I work in Asia where government influence (“bribes”) is exceedingly common. Granted, it is officially illegal, but as a practical matter it is essential.
I remember traveling into Cambodia via rail. At the border crossing there is an immigration office where you apply for and get a visa to enter. The room was packed with backpackers who had obviously been sitting around for a long time. It looked like an ugly, hot, uncomfortable way to waste a day.

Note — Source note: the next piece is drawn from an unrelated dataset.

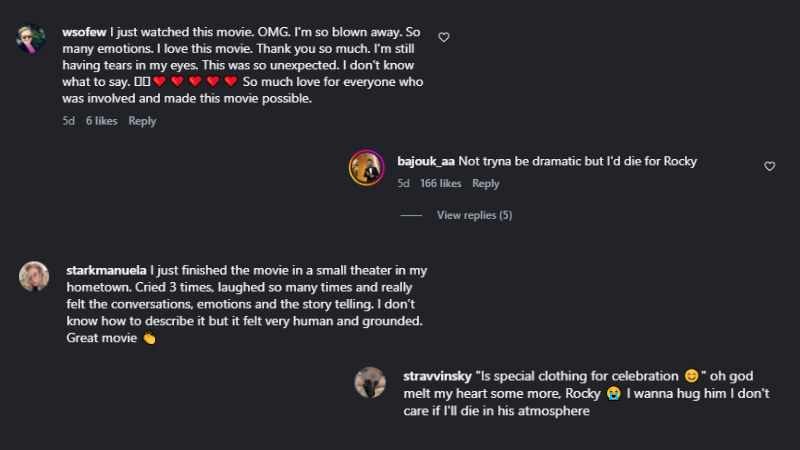
Task: Open the starkmanuela username link
Action: click(106, 270)
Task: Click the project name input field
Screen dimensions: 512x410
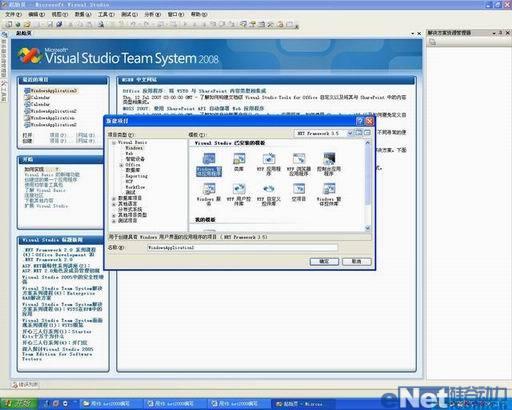Action: coord(242,248)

There was no queue to turn in visa applications, and I noticed a number of staffers chatting and looking pretty idle behind the glass window. Not being born yesterday my radar went off. Whenever something doesn’t make sense, it is time to do a situation assessment. The scene didn’t compute: Idle staffers and idle travelers. Then, I noticed the “tip” jar in the room with a sign that said “if service was good, contributions welcome.” Curiously, the slot in the top of the jar was so small only a trivially small denomination coin could fit through. There was a single 100 Baht note sitting on top of a few coins. (100 Bath is Thai currency worth about $3.50.) I puzzled, knowing this, too, didn’t make any sense. That banknote couldn’t fit through the slot.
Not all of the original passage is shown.